* Begin *

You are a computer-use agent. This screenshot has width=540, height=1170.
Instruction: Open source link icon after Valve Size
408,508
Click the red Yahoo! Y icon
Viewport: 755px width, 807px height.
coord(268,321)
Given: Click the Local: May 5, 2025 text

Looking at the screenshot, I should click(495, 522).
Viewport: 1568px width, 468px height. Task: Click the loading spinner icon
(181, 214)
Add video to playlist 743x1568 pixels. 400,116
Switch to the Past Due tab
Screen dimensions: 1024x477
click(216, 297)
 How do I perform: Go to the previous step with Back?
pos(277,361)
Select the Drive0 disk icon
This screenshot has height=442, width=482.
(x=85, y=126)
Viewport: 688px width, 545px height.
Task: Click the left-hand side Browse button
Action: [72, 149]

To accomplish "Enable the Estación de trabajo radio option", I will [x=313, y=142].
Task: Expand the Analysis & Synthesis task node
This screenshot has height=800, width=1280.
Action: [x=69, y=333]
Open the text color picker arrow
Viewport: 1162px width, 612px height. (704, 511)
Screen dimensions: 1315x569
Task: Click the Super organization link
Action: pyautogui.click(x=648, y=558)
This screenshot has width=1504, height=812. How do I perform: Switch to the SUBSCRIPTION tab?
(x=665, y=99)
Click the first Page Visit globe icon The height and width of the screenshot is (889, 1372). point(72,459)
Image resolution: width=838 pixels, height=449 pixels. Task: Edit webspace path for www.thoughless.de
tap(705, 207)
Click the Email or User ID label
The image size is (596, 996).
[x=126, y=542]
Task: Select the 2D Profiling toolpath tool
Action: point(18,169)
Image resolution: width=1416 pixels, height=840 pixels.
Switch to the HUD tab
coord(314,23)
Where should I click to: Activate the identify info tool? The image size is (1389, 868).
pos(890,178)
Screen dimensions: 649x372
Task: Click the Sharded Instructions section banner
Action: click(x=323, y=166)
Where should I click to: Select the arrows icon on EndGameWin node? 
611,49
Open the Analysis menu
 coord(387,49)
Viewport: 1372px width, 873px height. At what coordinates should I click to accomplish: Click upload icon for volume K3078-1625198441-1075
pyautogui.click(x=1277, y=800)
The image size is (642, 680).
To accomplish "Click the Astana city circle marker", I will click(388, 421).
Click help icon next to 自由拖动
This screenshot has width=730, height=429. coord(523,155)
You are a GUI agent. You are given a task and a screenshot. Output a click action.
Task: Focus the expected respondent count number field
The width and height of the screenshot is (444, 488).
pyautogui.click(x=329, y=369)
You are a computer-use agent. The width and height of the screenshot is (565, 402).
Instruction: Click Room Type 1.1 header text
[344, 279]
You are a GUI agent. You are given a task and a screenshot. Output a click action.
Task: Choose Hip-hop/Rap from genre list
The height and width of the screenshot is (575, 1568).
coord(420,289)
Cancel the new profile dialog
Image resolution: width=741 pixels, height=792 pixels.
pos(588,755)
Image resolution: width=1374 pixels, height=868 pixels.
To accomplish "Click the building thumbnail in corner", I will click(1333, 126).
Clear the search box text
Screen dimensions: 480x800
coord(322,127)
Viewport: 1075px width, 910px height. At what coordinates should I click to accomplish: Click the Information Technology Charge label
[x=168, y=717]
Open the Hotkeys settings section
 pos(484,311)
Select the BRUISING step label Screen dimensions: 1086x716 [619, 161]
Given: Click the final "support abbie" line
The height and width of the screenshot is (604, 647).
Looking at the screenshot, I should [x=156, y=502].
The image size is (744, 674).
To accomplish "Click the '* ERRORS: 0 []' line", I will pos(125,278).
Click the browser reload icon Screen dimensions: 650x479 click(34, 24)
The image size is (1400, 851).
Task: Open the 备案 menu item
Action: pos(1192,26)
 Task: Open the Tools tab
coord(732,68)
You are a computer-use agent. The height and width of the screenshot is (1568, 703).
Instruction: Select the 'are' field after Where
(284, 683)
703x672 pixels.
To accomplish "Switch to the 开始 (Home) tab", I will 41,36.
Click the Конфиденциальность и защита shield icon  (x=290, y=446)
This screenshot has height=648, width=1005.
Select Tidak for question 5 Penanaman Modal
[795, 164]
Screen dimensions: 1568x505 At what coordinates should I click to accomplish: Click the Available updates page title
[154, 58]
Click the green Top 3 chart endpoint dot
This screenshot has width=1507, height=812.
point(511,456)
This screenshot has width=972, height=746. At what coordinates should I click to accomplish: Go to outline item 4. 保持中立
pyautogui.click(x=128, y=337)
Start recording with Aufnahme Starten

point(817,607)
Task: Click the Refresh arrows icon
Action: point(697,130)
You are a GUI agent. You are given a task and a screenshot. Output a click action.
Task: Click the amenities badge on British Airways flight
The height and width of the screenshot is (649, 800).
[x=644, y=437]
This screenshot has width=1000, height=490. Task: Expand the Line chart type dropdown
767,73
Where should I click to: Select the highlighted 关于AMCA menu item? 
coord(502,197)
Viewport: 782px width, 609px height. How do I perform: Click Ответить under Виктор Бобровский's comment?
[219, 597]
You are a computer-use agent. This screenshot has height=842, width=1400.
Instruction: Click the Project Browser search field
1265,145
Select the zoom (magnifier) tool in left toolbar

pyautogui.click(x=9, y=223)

* End *

→ TO BE DONE:
Restate the lines from the one holding "Click the first" through the one holding "coord(314,23)", inclusive, substituting "Layers" for "HUD" and leaving all else unchanged.

→ WRITTEN SOLUTION:
Click the first Page Visit globe icon The height and width of the screenshot is (889, 1372). point(72,459)
Image resolution: width=838 pixels, height=449 pixels. Task: Edit webspace path for www.thoughless.de
tap(705, 207)
Click the Email or User ID label
The image size is (596, 996).
[x=126, y=542]
Task: Select the 2D Profiling toolpath tool
Action: point(18,169)
Image resolution: width=1416 pixels, height=840 pixels.
Switch to the Layers tab
coord(314,23)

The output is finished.